Fresh produce, specifically fruits, has come a long way from the days of apples, oranges, or bananas. No longer must we wait for fruits to be in season in our neck of the woods in order to purchase a delicately flavored treat. In fact, no longer must we always pay an exorbitantly high price to get it either.

Best of all, juice manufacturers have learned to incorporate a few of these delicious globes of natural sugar into many of our beverages. No longer are the choices simple or the questions few. It isn’t, “do you prefer orange juice or cranberry juice,” but “do you prefer orange guava pineapple juice or cranberry pomegranate?”

Guava
This apple shaped delicacy in shades of yellow and green offers a flavorful burst of taste similar to pears and strawberries.
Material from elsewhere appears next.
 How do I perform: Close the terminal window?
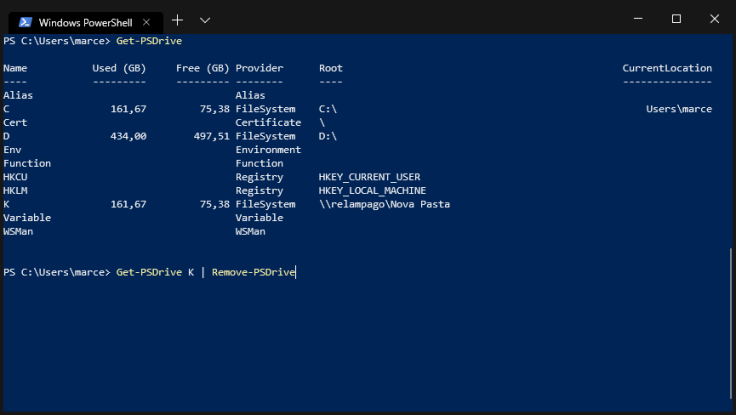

The inner flesh is pink, deep red, or white with edible seeds and a skin rich in vitamin C. Since the guava is a tropical fruit, it should not be refrigerated, but rather, it should be kept at room temperature. It is ready to eat when it is slightly soft to the touch in a fruit salad, by itself, or tossed as part of a topping onto a green salad.

Kiwi
The kiwi is a small fruit with a deceptively boring skin in shades of brown. The inner fruit is a vibrant green with a splash of small black, edible seeds. Kiwi contains a protein splitting enzyme that aids digestion, especially when paired with meats. Avoid pairing kiwi with dairy products, however, since it will spoil the taste by souring it. Since the kiwi is a subtropical fruit, it should be refrigerated, rather than kept at room temperature. Peel and eat this little darling, slice it and add it to fruit salads, or liquefy it as an ingredient for a dessert sauce.

Mango
This oddly shaped oval fruit bears multiple colors including shades of yellow, green, and red when ripe. The inner flesh is a bright yellow or orange depending on your color outlook. A mango will provide a healthy dose of vitamins B and C, as well as iron.
Since the mango is a tropical fruit, it should not be refrigerated, but rather, it should be kept at room temperature. It is ready to eat when it smells good or sweet. The mango can be eaten solo, as part of a fruit salad, as a garnish for green salads, or stir fried. The oil in the rind may cause irritation to those with sensitive skin, so wash hands thoroughly after handling a mango.

Papaya
Papayas also referred to as tree melons have inner flesh that is vivid orange in coloring. They are ready to eat when their outer coloring is yellow. Papaya contains a protein splitting enzyme that aids digestion, especially when paired with meats. This fruit should be added to salads at the last minute since they have a tendency to cause other fruits to become mushy and less attractive.

Passion Fruit
This egg shaped fruit offers a thick dark rind with a seedy pulp. Passion fruit are ripe when their rind is wrinkled. They can be stored in the refrigerator until ready to be served. Passion fruit make an excellent addition to salads, frozen desserts, and dessert sauces. They contain a healthy dose of vitamin C and B.

Persimmon
A plum shaped fruit in shades of bright orange and red, the persimmon is best eaten when soft. Typically, it tastes very sweet unless heated by itself. Unripe persimmons should be stored at room temperature. However, they can be stored in the refrigerator for several days. It can be eaten alone or pureed for use in sauces, custards, pies, and cakes.

Pomegranate
The pomegranate with its thick skinned rind in deep shades of red is a delightful fruit that offers an inner conglomeration of sacs filled with juicy pulp and edible seeds. It can be stored at room temperature or in the refrigerator for a few weeks. The pomegranate is eaten solo or it can be strained and pureed for use in beverages, sauces, dressings, sauces, and soups. Along with lots of vitamin C and B, the pomegranate also offers iron.

Star Fruit
This golden star shaped fruit is also known as carambola. Although unripe star fruit should be stored at room temperature, it can be stored in the refrigerator for several days. It is, however, best to purchase this fruit when it is ripe and bright yellow in coloring. To eat this delicacy, slice it crosswise. This produces slices with five points that resemble stars. Star fruit can be eaten solo or added to fruit salads. Additionally, it is quite flavorful when paired with meat.